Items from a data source
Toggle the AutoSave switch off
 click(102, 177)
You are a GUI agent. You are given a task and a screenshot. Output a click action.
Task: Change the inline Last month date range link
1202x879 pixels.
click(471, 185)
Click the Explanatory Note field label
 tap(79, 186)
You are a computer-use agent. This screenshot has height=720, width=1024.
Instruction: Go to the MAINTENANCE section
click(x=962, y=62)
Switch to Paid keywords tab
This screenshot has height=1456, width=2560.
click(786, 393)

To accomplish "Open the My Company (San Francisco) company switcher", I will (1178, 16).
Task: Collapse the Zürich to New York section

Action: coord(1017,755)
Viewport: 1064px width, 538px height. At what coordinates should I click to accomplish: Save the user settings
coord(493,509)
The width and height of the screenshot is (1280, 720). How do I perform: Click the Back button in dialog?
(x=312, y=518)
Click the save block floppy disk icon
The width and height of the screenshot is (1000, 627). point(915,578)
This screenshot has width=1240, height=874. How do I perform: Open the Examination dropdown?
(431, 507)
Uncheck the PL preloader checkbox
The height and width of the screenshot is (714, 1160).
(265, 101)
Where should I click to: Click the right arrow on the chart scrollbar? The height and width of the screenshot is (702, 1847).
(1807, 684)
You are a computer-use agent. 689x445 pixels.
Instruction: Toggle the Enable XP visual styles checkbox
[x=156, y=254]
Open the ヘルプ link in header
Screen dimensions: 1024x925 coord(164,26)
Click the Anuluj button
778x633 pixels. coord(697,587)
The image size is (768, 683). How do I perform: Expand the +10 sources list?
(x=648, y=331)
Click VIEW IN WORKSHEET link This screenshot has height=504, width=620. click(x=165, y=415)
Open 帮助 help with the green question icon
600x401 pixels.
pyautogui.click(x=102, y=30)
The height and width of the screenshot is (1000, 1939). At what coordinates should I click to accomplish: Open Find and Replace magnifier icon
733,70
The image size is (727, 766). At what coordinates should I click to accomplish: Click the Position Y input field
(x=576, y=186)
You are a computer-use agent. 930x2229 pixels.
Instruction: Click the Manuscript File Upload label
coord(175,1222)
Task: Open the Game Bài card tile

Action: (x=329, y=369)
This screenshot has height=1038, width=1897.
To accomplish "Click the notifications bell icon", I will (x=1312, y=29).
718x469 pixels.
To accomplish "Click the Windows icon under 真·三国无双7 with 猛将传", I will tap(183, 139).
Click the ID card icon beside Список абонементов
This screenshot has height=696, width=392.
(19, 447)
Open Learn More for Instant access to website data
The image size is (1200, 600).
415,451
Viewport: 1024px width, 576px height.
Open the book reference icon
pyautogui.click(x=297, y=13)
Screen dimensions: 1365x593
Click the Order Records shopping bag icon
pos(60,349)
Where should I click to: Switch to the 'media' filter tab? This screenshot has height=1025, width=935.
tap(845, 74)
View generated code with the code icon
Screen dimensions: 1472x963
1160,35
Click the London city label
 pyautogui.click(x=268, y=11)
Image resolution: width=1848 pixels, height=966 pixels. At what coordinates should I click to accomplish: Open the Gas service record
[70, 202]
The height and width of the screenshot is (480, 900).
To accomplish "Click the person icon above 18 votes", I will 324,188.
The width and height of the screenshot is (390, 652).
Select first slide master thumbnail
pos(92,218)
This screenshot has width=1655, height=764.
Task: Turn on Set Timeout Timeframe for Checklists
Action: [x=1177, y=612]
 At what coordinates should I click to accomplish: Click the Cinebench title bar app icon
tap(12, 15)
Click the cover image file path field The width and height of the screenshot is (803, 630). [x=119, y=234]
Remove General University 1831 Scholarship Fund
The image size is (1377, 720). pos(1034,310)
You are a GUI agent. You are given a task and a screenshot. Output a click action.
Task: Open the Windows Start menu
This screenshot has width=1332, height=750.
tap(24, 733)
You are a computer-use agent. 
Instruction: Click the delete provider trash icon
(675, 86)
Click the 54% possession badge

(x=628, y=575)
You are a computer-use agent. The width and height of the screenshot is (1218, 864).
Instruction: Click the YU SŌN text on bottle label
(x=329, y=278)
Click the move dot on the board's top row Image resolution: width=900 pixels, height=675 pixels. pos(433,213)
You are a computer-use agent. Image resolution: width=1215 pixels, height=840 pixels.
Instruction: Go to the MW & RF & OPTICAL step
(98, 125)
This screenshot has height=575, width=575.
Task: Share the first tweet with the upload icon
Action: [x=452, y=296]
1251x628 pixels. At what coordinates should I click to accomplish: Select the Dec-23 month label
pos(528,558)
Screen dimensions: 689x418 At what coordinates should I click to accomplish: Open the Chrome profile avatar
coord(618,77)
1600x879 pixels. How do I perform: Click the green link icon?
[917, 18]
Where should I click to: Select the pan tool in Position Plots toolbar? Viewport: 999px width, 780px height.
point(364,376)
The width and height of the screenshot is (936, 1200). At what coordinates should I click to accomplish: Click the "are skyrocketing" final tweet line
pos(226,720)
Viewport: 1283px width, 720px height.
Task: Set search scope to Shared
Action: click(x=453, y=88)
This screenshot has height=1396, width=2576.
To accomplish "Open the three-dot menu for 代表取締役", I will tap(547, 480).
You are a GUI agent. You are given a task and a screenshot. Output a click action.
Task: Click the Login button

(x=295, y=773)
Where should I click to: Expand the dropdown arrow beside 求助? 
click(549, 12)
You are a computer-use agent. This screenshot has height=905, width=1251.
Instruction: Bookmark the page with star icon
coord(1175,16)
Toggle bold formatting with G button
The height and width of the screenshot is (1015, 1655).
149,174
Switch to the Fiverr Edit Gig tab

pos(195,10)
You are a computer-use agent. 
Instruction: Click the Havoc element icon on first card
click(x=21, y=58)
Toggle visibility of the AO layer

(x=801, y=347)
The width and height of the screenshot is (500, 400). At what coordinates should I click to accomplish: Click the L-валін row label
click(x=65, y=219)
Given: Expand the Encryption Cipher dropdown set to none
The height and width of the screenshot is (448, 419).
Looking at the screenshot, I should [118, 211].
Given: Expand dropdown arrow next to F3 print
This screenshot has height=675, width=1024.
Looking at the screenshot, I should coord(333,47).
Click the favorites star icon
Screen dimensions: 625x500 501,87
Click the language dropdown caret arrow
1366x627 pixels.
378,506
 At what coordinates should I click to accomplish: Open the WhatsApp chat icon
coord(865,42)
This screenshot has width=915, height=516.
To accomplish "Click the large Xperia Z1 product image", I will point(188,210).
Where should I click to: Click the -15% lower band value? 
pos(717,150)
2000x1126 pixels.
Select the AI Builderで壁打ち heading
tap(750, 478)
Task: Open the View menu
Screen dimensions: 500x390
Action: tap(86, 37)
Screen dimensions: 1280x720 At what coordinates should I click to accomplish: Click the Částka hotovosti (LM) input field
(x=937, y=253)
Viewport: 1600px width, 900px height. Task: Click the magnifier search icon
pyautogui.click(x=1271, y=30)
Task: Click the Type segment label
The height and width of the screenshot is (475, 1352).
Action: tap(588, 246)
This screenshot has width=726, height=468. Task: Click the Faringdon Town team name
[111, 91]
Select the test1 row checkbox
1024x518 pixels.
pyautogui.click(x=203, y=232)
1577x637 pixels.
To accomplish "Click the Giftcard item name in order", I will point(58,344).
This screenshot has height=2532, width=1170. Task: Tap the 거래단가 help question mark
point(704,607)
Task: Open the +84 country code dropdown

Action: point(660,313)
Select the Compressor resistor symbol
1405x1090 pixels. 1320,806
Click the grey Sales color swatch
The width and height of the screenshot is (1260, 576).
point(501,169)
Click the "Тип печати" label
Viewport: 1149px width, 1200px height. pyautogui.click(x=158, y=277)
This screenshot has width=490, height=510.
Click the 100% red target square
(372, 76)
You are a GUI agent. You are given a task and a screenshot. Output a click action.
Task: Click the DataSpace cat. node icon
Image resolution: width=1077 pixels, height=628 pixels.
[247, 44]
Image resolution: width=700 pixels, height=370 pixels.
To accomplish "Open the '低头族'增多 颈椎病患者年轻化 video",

= Aim of the exercise =
Set down nothing but the lines from the one containing "Task: Click the Type segment label" through the final line above, exactly as written.

= Result of the exercise =
Task: Click the Type segment label
The height and width of the screenshot is (475, 1352).
Action: tap(588, 246)
This screenshot has width=726, height=468. Task: Click the Faringdon Town team name
[111, 91]
Select the test1 row checkbox
1024x518 pixels.
pyautogui.click(x=203, y=232)
1577x637 pixels.
To accomplish "Click the Giftcard item name in order", I will point(58,344).
This screenshot has height=2532, width=1170. Task: Tap the 거래단가 help question mark
point(704,607)
Task: Open the +84 country code dropdown

Action: point(660,313)
Select the Compressor resistor symbol
1405x1090 pixels. 1320,806
Click the grey Sales color swatch
The width and height of the screenshot is (1260, 576).
point(501,169)
Click the "Тип печати" label
Viewport: 1149px width, 1200px height. pyautogui.click(x=158, y=277)
This screenshot has width=490, height=510.
Click the 100% red target square
(372, 76)
You are a GUI agent. You are given a task and a screenshot. Output a click action.
Task: Click the DataSpace cat. node icon
Image resolution: width=1077 pixels, height=628 pixels.
[247, 44]
Image resolution: width=700 pixels, height=370 pixels.
To accomplish "Open the '低头族'增多 颈椎病患者年轻化 video",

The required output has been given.